The SiCortex DMA Engines: Almost Like a Cluster Within a Cluster

The SiCortex DMA Engine

Each SiCortex node chip includes, in addition to its six 64-bit Linux cores, a DMA Engine that is capable of:

  • Cooperating with other DMA Engines to transfer data from one processor's virtual memory to another's.
  • Sending small amounts of data with very low latency and no operating system involvement.
  • Establishing connections and then sending or receiving large amounts of data without any application intervention (see diagram).
  • Doing all of this for multiple execution threads, and hence for multiple ongoing transfers, at a time, with separate state maintained for each.

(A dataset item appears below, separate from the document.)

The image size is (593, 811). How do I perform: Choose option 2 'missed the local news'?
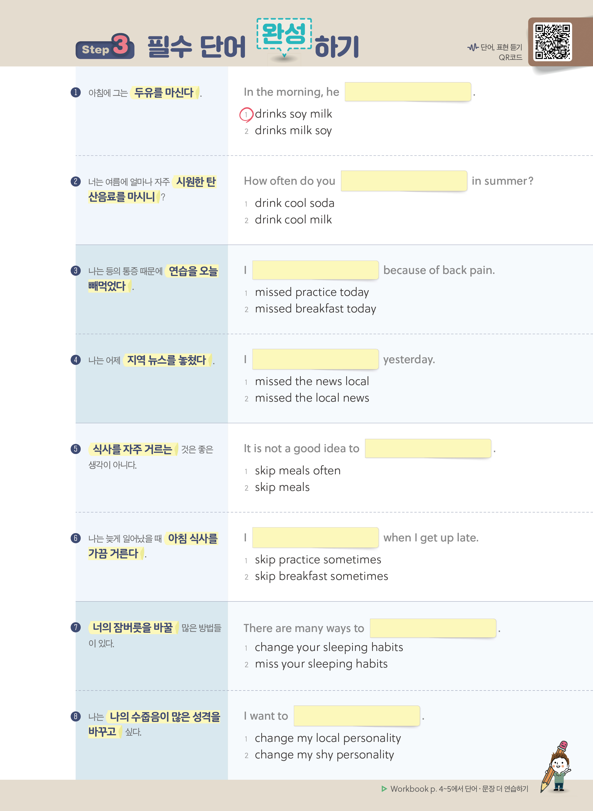312,398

In order to do all this, the DMA Engine executes its own microcoded instruction set that has been tuned on behalf of the MPI Library. This instruction set is quite general-purpose, and features the ability to queue operations on other DMA Engines. Because each DMA Engine executes its own instructions and can invoke the help of other DMA Engines, they really do act like a cluster inside of a cluster.

The DMA Engine Command Set

Three DMA Engine instructions are used to do the heavy MPI lifting. They are:

Send Event: Immediately transmit a packet, with up to 112 bytes of data, to another node's DMA engine, where it is available to the destination user-mode program.

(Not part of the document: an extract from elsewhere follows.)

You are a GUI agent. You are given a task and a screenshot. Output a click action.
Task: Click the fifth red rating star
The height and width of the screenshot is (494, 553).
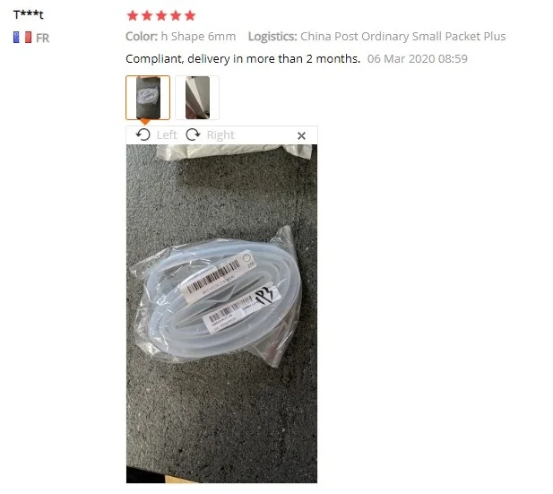coord(190,15)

Send Command: Transmit a command to a destination node where it will be executed by that node's DMA Engine.

Put Buffer: Send a sequence of packets to a destination node according to parameters contained within the DMA command. Put buffer is a zero-copy operation.

Notice that no separate "Get" command is needed. A DMA engine that wants data gets it by queuing a "Put" command in the DMA Engine of the node that has it.